15. Le propre du matérialisme dialectique (dépasser la formule instrumentalisée !) est de constituer un outil ; un instrument d’analyse (un microscope-télescope) du mouvement naturel et social, de la société et de l’homme, personne humaine. Un outil n’est qu’un outil. Et une technique une technique. Chaque mouvement de l’outil le transforme positivement ou négativement, les deux à la fois, contradictoirement,
16. Dans leur mouvement-transformation, les résultantes, la résultante historique n’est ni linéaire, mais aléatoire à notre niveau d’appropriation d’espèce pensante et de la nature en unité, et causale et infinie dans le mouvement infini universel, celui de la conscience de la nature sur elle-même en étant l’existant global, « général ».

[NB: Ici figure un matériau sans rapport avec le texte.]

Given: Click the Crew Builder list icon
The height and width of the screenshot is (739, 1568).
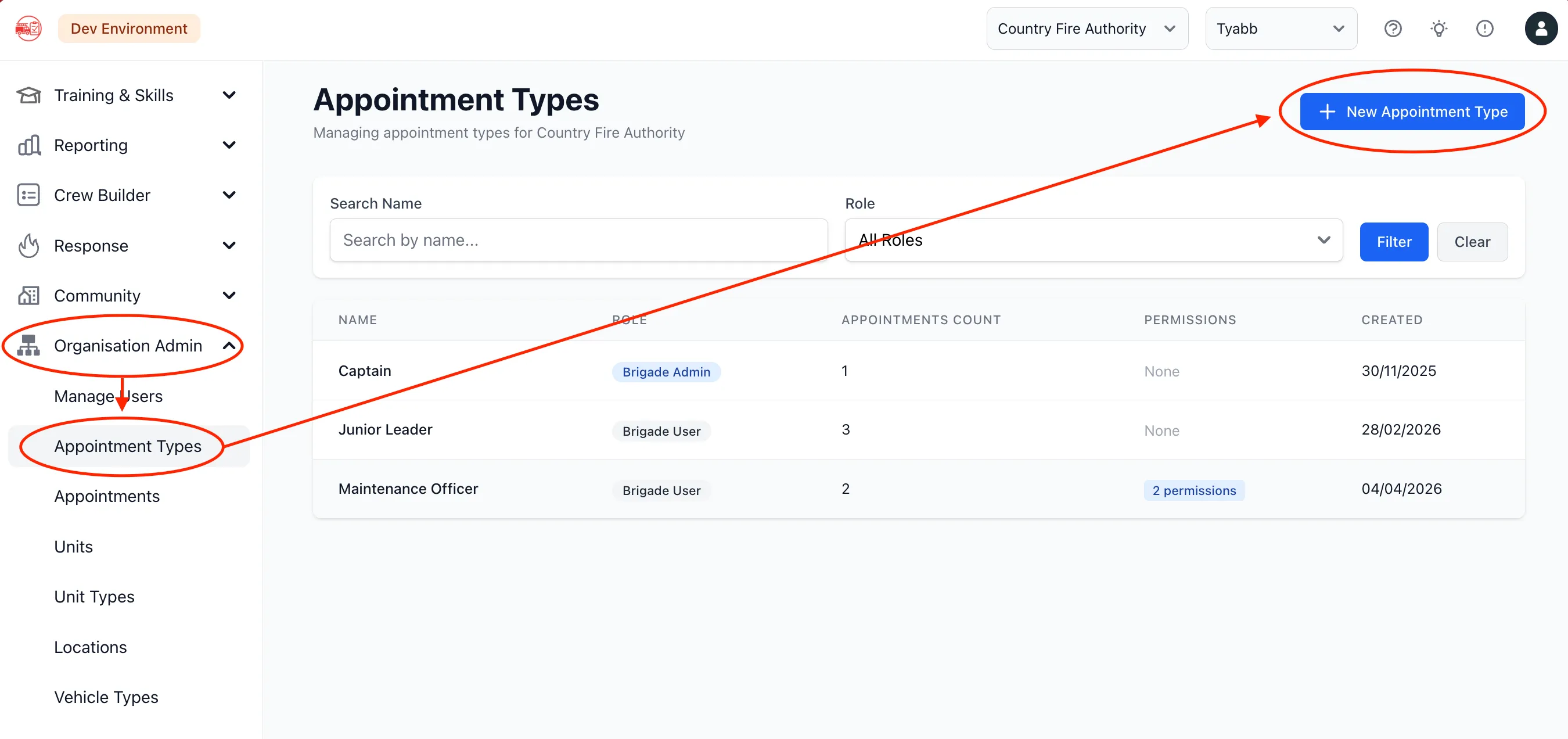Looking at the screenshot, I should tap(28, 195).
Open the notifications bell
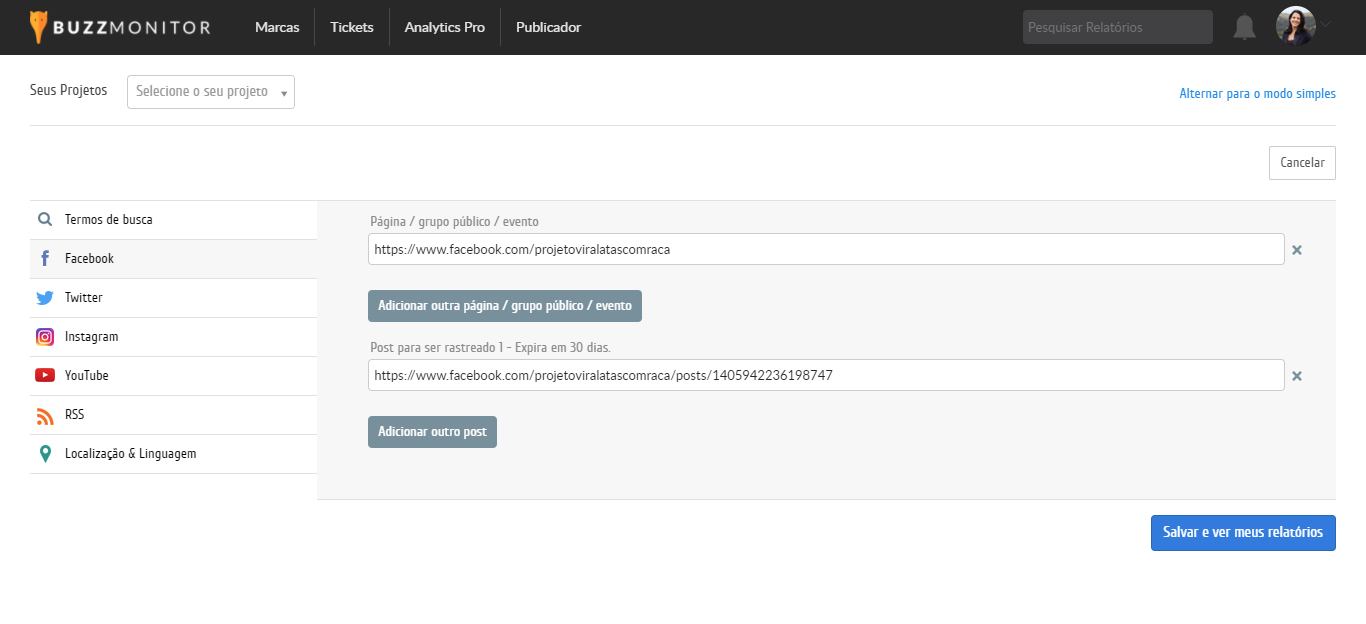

17. La résultante sociale est objective Et subjective, en UNITE de mouvement et de fonction, de système-mouvement.
Le capital mondialisé, concentré mondialement procède à un prélèvement global, un drainage global du capital sur toutes les activités humaines. En cause, la baisse tendancielle du taux de profit, maladie congénitale du système
Dans le même temps, en tant que capital concentré, il n’est pas globalisé : il est constitué d’entités mondialisées convergeant sur les mêmes intérêts de classe à un niveau mondial et à une représentation extrêmement réduite en nombre d’humains, et à une lutte entre ces entités dont les firmes multinationales continuent les éléments essentiels de la production, des échanges, de la consommation productive, et de la financiarisation.
L’establishment US, le G7, le G20, le FMI, l’ONU coordonnent une logique globale de domination du capital sur le monde. Révolution des banques centrales, de la production monétaire, du système financier, du FMI, de l'ONU, et de la production et du travail, vers un type d’organisation sociale nouveau en santé sociale, revêtent une urgence vitale. La crise climatique elle-même en dépend.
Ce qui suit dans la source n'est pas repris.